Return the listing lines word for word, from the line that contains "Click the 2h 35 duration label" through the line that contains "pyautogui.click(x=540, y=196)", with both of those lines included. Leave the pictures out of your answer.

— start Task material —

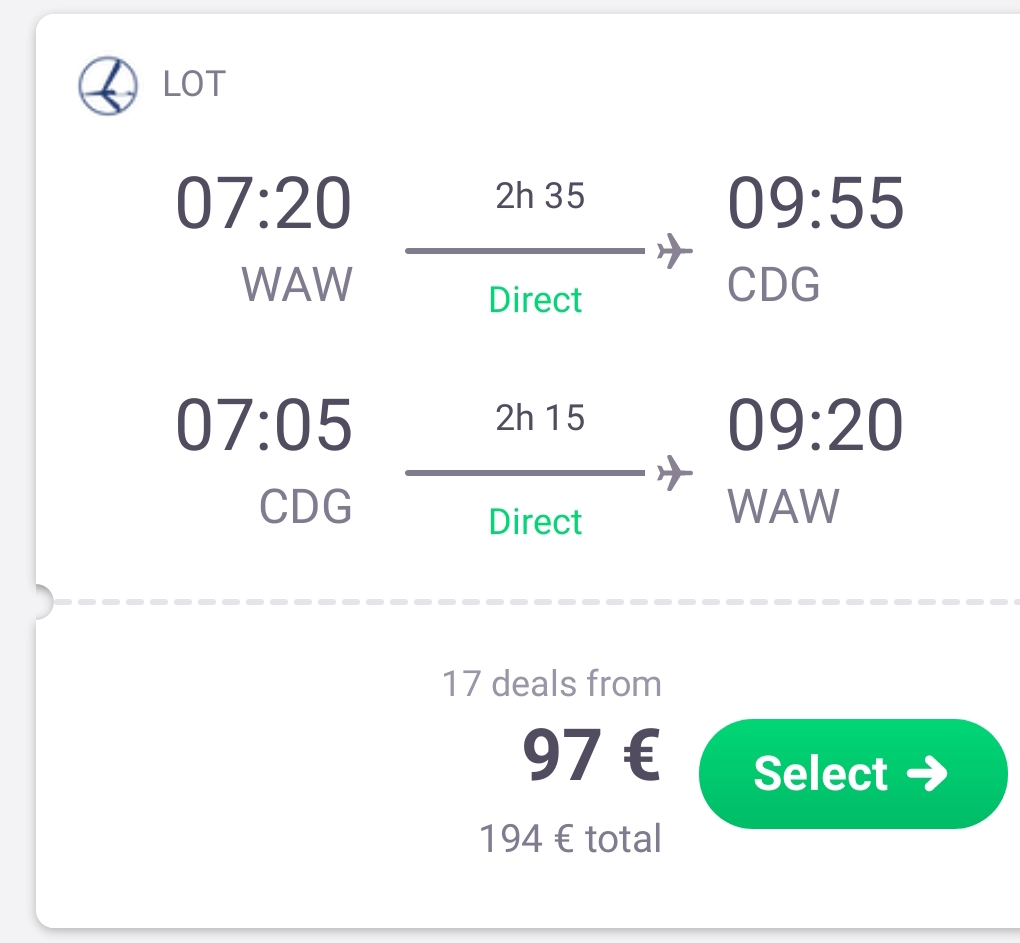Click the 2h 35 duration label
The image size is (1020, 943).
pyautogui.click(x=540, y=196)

— end Task material —
— start Task material —

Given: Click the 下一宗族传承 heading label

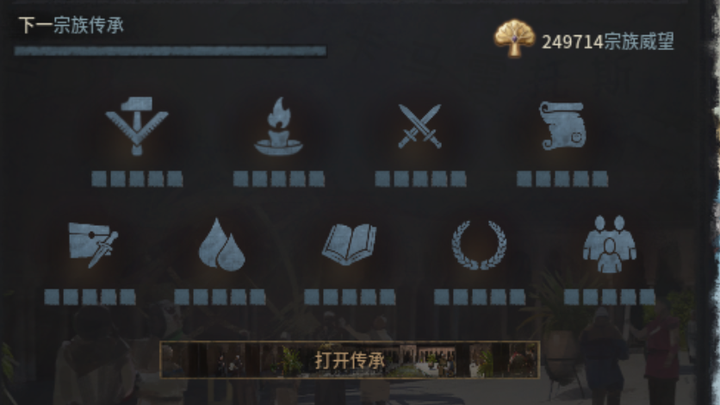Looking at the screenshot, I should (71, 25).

— end Task material —

> Response:
Click the 2h 35 duration label
The image size is (1020, 943).
pyautogui.click(x=540, y=196)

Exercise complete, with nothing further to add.